_WORK ORDER_. Every single entry that follows must be copied exactly.

START STUDY MATERIAL

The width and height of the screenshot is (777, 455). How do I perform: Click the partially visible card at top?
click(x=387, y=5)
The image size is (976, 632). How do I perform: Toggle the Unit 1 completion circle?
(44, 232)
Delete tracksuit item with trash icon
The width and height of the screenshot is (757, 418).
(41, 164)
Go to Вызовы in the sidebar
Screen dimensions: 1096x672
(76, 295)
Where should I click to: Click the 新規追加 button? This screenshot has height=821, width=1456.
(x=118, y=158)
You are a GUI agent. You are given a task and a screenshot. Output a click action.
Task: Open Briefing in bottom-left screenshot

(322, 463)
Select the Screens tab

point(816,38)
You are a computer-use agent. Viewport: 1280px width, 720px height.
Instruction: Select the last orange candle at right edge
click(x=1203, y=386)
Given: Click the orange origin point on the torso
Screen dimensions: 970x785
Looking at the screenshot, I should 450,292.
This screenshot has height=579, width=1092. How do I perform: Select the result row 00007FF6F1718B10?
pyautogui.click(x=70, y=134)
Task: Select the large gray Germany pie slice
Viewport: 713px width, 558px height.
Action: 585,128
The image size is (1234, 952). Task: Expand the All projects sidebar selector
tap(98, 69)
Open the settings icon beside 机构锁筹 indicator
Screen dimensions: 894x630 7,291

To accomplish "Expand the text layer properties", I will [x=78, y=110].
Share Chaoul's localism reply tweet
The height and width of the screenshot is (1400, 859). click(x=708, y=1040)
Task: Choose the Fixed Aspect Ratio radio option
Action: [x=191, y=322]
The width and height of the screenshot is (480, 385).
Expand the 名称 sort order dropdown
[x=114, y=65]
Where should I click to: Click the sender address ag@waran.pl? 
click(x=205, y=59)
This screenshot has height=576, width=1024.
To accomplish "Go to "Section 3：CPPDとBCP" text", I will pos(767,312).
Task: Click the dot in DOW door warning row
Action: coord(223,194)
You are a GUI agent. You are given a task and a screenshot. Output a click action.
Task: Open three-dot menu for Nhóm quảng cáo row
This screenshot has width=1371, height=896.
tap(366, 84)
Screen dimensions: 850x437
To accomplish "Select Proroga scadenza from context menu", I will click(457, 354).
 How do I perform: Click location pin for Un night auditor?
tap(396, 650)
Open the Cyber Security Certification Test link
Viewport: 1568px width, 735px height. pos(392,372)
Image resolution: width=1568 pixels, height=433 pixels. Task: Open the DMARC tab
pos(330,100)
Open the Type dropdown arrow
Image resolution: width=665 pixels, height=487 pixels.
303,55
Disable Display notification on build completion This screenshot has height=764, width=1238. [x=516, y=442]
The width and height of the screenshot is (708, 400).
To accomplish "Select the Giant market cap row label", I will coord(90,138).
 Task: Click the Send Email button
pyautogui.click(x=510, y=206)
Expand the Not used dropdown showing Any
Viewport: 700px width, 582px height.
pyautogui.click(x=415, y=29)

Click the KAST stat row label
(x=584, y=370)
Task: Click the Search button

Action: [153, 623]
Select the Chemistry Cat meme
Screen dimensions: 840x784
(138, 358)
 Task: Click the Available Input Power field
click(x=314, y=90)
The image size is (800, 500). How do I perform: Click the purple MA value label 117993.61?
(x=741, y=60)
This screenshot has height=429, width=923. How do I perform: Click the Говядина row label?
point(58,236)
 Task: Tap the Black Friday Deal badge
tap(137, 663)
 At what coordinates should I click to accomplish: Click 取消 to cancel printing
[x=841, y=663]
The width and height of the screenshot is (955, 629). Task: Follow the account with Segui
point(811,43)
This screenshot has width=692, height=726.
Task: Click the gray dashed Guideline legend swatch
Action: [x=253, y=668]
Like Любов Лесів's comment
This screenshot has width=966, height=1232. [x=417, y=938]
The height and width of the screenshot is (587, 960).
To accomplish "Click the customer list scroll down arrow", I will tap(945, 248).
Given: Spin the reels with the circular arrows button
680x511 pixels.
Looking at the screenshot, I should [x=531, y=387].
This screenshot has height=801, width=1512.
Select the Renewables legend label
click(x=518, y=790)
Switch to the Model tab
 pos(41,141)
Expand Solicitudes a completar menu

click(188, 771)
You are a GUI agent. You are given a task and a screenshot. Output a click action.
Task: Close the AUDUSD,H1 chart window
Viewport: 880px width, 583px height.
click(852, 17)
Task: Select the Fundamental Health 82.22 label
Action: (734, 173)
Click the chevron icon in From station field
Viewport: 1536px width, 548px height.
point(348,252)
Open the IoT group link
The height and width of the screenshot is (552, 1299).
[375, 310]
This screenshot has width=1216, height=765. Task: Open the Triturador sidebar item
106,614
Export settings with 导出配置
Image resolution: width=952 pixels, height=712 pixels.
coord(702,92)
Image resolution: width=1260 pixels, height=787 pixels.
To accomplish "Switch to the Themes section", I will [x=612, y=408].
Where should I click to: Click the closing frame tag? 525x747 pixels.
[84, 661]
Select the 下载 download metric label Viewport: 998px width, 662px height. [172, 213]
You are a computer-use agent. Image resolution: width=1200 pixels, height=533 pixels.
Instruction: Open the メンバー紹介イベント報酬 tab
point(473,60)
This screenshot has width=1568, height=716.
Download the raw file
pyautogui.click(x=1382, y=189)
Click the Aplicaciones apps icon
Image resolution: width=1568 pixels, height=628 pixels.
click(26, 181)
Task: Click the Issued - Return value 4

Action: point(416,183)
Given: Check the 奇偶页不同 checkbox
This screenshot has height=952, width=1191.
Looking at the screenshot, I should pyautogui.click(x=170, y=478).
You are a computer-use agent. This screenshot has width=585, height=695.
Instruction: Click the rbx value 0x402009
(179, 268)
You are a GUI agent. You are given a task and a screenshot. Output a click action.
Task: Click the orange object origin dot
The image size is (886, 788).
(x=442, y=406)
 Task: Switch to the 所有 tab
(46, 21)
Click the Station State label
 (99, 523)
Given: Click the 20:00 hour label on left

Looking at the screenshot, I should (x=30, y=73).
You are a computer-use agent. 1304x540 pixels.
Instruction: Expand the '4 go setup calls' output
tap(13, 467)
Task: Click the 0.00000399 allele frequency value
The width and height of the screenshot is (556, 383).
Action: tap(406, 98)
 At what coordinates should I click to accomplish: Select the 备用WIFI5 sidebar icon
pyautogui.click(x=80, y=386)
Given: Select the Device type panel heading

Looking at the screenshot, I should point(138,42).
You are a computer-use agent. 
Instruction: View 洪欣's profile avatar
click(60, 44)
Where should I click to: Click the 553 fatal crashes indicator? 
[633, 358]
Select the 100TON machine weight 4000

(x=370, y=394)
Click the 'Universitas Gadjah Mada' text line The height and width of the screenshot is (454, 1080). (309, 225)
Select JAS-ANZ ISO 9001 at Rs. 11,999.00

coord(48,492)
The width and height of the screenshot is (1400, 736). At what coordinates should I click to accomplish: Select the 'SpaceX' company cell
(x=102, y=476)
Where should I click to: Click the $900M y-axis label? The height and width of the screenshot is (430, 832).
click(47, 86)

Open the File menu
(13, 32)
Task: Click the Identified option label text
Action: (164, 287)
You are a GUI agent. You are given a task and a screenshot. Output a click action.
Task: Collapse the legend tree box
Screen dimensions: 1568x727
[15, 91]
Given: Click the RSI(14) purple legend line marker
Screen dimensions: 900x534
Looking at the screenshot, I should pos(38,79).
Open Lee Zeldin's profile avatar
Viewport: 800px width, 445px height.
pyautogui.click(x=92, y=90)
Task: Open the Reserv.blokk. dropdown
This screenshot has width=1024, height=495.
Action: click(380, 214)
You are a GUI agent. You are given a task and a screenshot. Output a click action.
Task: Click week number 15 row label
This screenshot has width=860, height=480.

END STUDY MATERIAL

_TASK OUTPUT_.
The width and height of the screenshot is (777, 455). How do I perform: Click the partially visible card at top?
click(x=387, y=5)
The image size is (976, 632). How do I perform: Toggle the Unit 1 completion circle?
(44, 232)
Delete tracksuit item with trash icon
The width and height of the screenshot is (757, 418).
(41, 164)
Go to Вызовы in the sidebar
Screen dimensions: 1096x672
(76, 295)
Where should I click to: Click the 新規追加 button? This screenshot has height=821, width=1456.
(x=118, y=158)
You are a GUI agent. You are given a task and a screenshot. Output a click action.
Task: Open Briefing in bottom-left screenshot

(322, 463)
Select the Screens tab

point(816,38)
You are a computer-use agent. Viewport: 1280px width, 720px height.
Instruction: Select the last orange candle at right edge
click(x=1203, y=386)
Given: Click the orange origin point on the torso
Screen dimensions: 970x785
Looking at the screenshot, I should 450,292.
This screenshot has height=579, width=1092. How do I perform: Select the result row 00007FF6F1718B10?
pyautogui.click(x=70, y=134)
Task: Select the large gray Germany pie slice
Viewport: 713px width, 558px height.
Action: 585,128
The image size is (1234, 952). Task: Expand the All projects sidebar selector
tap(98, 69)
Open the settings icon beside 机构锁筹 indicator
Screen dimensions: 894x630 7,291

To accomplish "Expand the text layer properties", I will [x=78, y=110].
Share Chaoul's localism reply tweet
The height and width of the screenshot is (1400, 859). click(x=708, y=1040)
Task: Choose the Fixed Aspect Ratio radio option
Action: [x=191, y=322]
The width and height of the screenshot is (480, 385).
Expand the 名称 sort order dropdown
[x=114, y=65]
Where should I click to: Click the sender address ag@waran.pl? 
click(x=205, y=59)
This screenshot has height=576, width=1024.
To accomplish "Go to "Section 3：CPPDとBCP" text", I will pos(767,312).
Task: Click the dot in DOW door warning row
Action: coord(223,194)
You are a GUI agent. You are given a task and a screenshot. Output a click action.
Task: Open three-dot menu for Nhóm quảng cáo row
This screenshot has width=1371, height=896.
tap(366, 84)
Screen dimensions: 850x437
To accomplish "Select Proroga scadenza from context menu", I will click(457, 354).
 How do I perform: Click location pin for Un night auditor?
tap(396, 650)
Open the Cyber Security Certification Test link
Viewport: 1568px width, 735px height. pos(392,372)
Image resolution: width=1568 pixels, height=433 pixels. Task: Open the DMARC tab
pos(330,100)
Open the Type dropdown arrow
Image resolution: width=665 pixels, height=487 pixels.
303,55
Disable Display notification on build completion This screenshot has height=764, width=1238. [x=516, y=442]
The width and height of the screenshot is (708, 400).
To accomplish "Select the Giant market cap row label", I will coord(90,138).
 Task: Click the Send Email button
pyautogui.click(x=510, y=206)
Expand the Not used dropdown showing Any
Viewport: 700px width, 582px height.
pyautogui.click(x=415, y=29)

Click the KAST stat row label
(x=584, y=370)
Task: Click the Search button

Action: [153, 623]
Select the Chemistry Cat meme
Screen dimensions: 840x784
(138, 358)
 Task: Click the Available Input Power field
click(x=314, y=90)
The image size is (800, 500). How do I perform: Click the purple MA value label 117993.61?
(x=741, y=60)
This screenshot has height=429, width=923. How do I perform: Click the Говядина row label?
point(58,236)
 Task: Tap the Black Friday Deal badge
tap(137, 663)
 At what coordinates should I click to accomplish: Click 取消 to cancel printing
[x=841, y=663]
The width and height of the screenshot is (955, 629). Task: Follow the account with Segui
point(811,43)
This screenshot has width=692, height=726.
Task: Click the gray dashed Guideline legend swatch
Action: [x=253, y=668]
Like Любов Лесів's comment
This screenshot has width=966, height=1232. [x=417, y=938]
The height and width of the screenshot is (587, 960).
To accomplish "Click the customer list scroll down arrow", I will tap(945, 248).
Given: Spin the reels with the circular arrows button
680x511 pixels.
Looking at the screenshot, I should [x=531, y=387].
This screenshot has height=801, width=1512.
Select the Renewables legend label
click(x=518, y=790)
Switch to the Model tab
 pos(41,141)
Expand Solicitudes a completar menu

click(188, 771)
You are a GUI agent. You are given a task and a screenshot. Output a click action.
Task: Close the AUDUSD,H1 chart window
Viewport: 880px width, 583px height.
click(852, 17)
Task: Select the Fundamental Health 82.22 label
Action: (734, 173)
Click the chevron icon in From station field
Viewport: 1536px width, 548px height.
point(348,252)
Open the IoT group link
The height and width of the screenshot is (552, 1299).
[375, 310]
This screenshot has width=1216, height=765. Task: Open the Triturador sidebar item
106,614
Export settings with 导出配置
Image resolution: width=952 pixels, height=712 pixels.
coord(702,92)
Image resolution: width=1260 pixels, height=787 pixels.
To accomplish "Switch to the Themes section", I will [x=612, y=408].
Where should I click to: Click the closing frame tag? 525x747 pixels.
[84, 661]
Select the 下载 download metric label Viewport: 998px width, 662px height. [172, 213]
You are a computer-use agent. Image resolution: width=1200 pixels, height=533 pixels.
Instruction: Open the メンバー紹介イベント報酬 tab
point(473,60)
This screenshot has width=1568, height=716.
Download the raw file
pyautogui.click(x=1382, y=189)
Click the Aplicaciones apps icon
Image resolution: width=1568 pixels, height=628 pixels.
click(26, 181)
Task: Click the Issued - Return value 4

Action: point(416,183)
Given: Check the 奇偶页不同 checkbox
This screenshot has height=952, width=1191.
Looking at the screenshot, I should pyautogui.click(x=170, y=478).
You are a computer-use agent. This screenshot has width=585, height=695.
Instruction: Click the rbx value 0x402009
(179, 268)
You are a GUI agent. You are given a task and a screenshot. Output a click action.
Task: Click the orange object origin dot
The image size is (886, 788).
(x=442, y=406)
 Task: Switch to the 所有 tab
(46, 21)
Click the Station State label
 (99, 523)
Given: Click the 20:00 hour label on left

Looking at the screenshot, I should (x=30, y=73).
You are a computer-use agent. 1304x540 pixels.
Instruction: Expand the '4 go setup calls' output
tap(13, 467)
Task: Click the 0.00000399 allele frequency value
The width and height of the screenshot is (556, 383).
Action: tap(406, 98)
 At what coordinates should I click to accomplish: Select the 备用WIFI5 sidebar icon
pyautogui.click(x=80, y=386)
Given: Select the Device type panel heading

Looking at the screenshot, I should point(138,42).
You are a computer-use agent. 
Instruction: View 洪欣's profile avatar
click(60, 44)
Where should I click to: Click the 553 fatal crashes indicator? 
[633, 358]
Select the 100TON machine weight 4000

(x=370, y=394)
Click the 'Universitas Gadjah Mada' text line The height and width of the screenshot is (454, 1080). (309, 225)
Select JAS-ANZ ISO 9001 at Rs. 11,999.00

coord(48,492)
The width and height of the screenshot is (1400, 736). At what coordinates should I click to accomplish: Select the 'SpaceX' company cell
(x=102, y=476)
Where should I click to: Click the $900M y-axis label? The height and width of the screenshot is (430, 832).
click(47, 86)

Open the File menu
(13, 32)
Task: Click the Identified option label text
Action: (164, 287)
You are a GUI agent. You are given a task and a screenshot. Output a click action.
Task: Collapse the legend tree box
Screen dimensions: 1568x727
[15, 91]
Given: Click the RSI(14) purple legend line marker
Screen dimensions: 900x534
Looking at the screenshot, I should pos(38,79).
Open Lee Zeldin's profile avatar
Viewport: 800px width, 445px height.
pyautogui.click(x=92, y=90)
Task: Open the Reserv.blokk. dropdown
This screenshot has width=1024, height=495.
Action: click(380, 214)
You are a GUI agent. You are given a task and a screenshot. Output a click action.
Task: Click week number 15 row label
This screenshot has width=860, height=480.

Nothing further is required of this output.